5 イスラエルの人々はカナン人、ヘト人、アモリ人、ペリジ人、ヒビ人、およびエブス人の間に住んだ。
6 彼らはその娘たちを自分たちの妻としてめとり、自分たちの娘たちを彼らの息子たちに与え、彼らの神々に仕えた。
7 イスラエルの人々は主の目に悪を行い、自分たちの神、主を忘れ、バアルとアシェラに仕えた。
8 それゆえ、主の怒りはイスラエルに向かって燃え上がり、主は彼らをメソポタミアの王クシャン・リシュアタイムの手に売り渡された。イスラエルの人々は八年の間、クシャン・リシュアタイムに仕えた。
9 イスラエルの人々が主に向かって叫び求めると、主はイスラエルの人々のために一人の救い主を起こし、彼らを救い出された。すなわちカレブの弟であるケナズの子オトニエルである。
10 主の霊が彼に臨み、彼はイスラエルをさばいた。彼が戦いに出ると、主はメソポタミアの王クシャン・リシュアタイムを彼の手に渡され、オトニエルは彼を制圧した。
11 その地には四十年の間、平穏があった。その後、ケナズの子オトニエルは死んだ。
12 イスラエルの人々は再び主の目に悪を行った。彼らが主の目に悪を行ったので、主はモアブの王エグロンを強くしてイスラエルに立ち向かわせた。
13 エグロンはアンモンの子らとアマレクを自分のところに集め、行ってイスラエルを打ち、なつめやしの町を所有した。
14 イスラエルの人々は十八年の間、モアブの王エグロンに仕えた。
15 しかしイスラエルの人々が主に向かって叫び求めたとき、主は彼らのために一人の救い主を起こされた。ベニヤミン人であるゲラの子で、左利きの男エフドである。イスラエルの人々は彼を通してモアブの王エグロンに貢ぎ物を送った。

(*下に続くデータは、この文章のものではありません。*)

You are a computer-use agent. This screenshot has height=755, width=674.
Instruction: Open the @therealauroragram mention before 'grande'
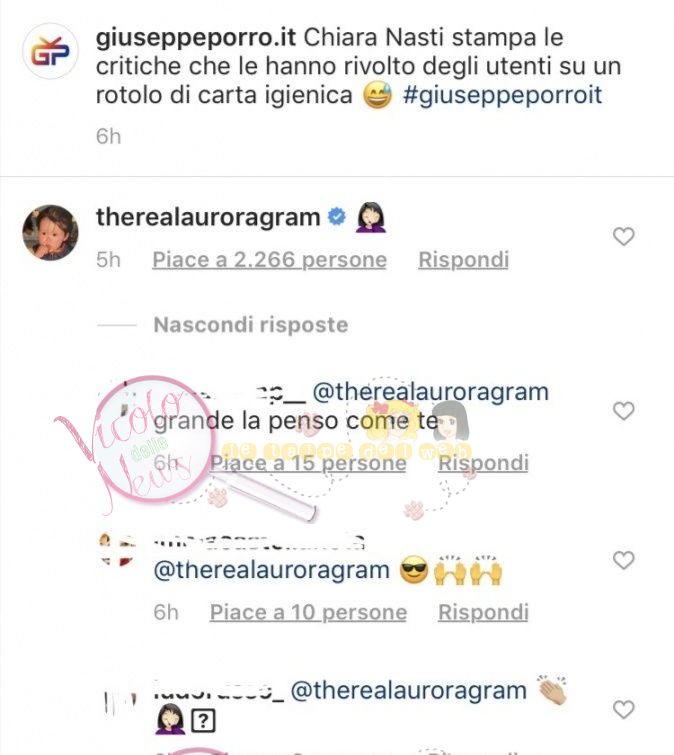[x=431, y=392]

16 エフドは自分のために、長さ一キュビト の諸刃の剣を作り、それを自分の右の太ももの服の下に帯びた。
17 彼はモアブの王エグロンに貢ぎ物をささげた。エグロンは非常に太った人であった。
18 彼が貢ぎ物をささげ終えたとき、彼は貢ぎ物を運んできた人々を去らせた。
19 しかし彼自身はギルガルのそばにある石の偶像のところから引き返し、「王よ、あなたに秘密の用件があります」と言った。
王は「静かにせよ」と言った。彼のそばに立っていた者たちは皆、彼の前から出て行った。
20 エフドが彼のもとに近づいて行くと、王は涼しい階上の部屋に一人で座っていた。エフドは「あなたに神からの言葉があります」と言った。王は座から立ち上がった。
21 エフドは左手を伸ばし、右の太ももから剣を抜き取って、彼の腹に突き刺した。
22 柄も刃の後から入り込み、脂肪が刃を包み込んだ。エフドが剣を腹から抜かなかったので、刃先は背後に突き出た。
23 それからエフドは玄関の間に出て行き、自分の後ろで階上の部屋の戸を閉めて鍵をかけた。
24 エフドが去った後、王のしもべたちが来て見ると、階上の部屋の戸には鍵がかかっていた。彼らは、「きっと涼しい部屋で足を覆っておられる のだ」と言った。
25 彼らは途方に暮れるほど待ったが、王は階上の部屋の戸を開けなかった。そこで鍵を取って開けると、主君が床に倒れて死んでいた。
26 エフドは彼らが待っている間に逃げ、石の偶像をとおり過ぎてセイラへ逃れた。
27 彼がそこに着いたとき、彼はエフライムの山地で角笛を吹き鳴らした。そしてイスラエルの人々は彼と一緒に山地から下って行き、彼は彼らを率いた。
28 彼は言った。「私について来なさい。主があなたがたの敵モアブ人を、あなたがたの手に渡された。」彼らは彼に従って下り、モアブに通じるヨルダン川の渡り場を押さえ、一人も渡らせなかった。
29 そのとき、彼らはモアブ人を約一万人打ち倒した。みな屈強な者、みな勇士であった。逃げ延びた者は一人もいなかった。
30 こうしてその日、モアブはイスラエルの手に屈服した。その地には八十年の間、平穏があった。
31 彼の後にはアナテの子シャムガルがいた。彼は牛追い棒でペリシテ人を六百人打ち倒した。彼もまたイスラエルを救った。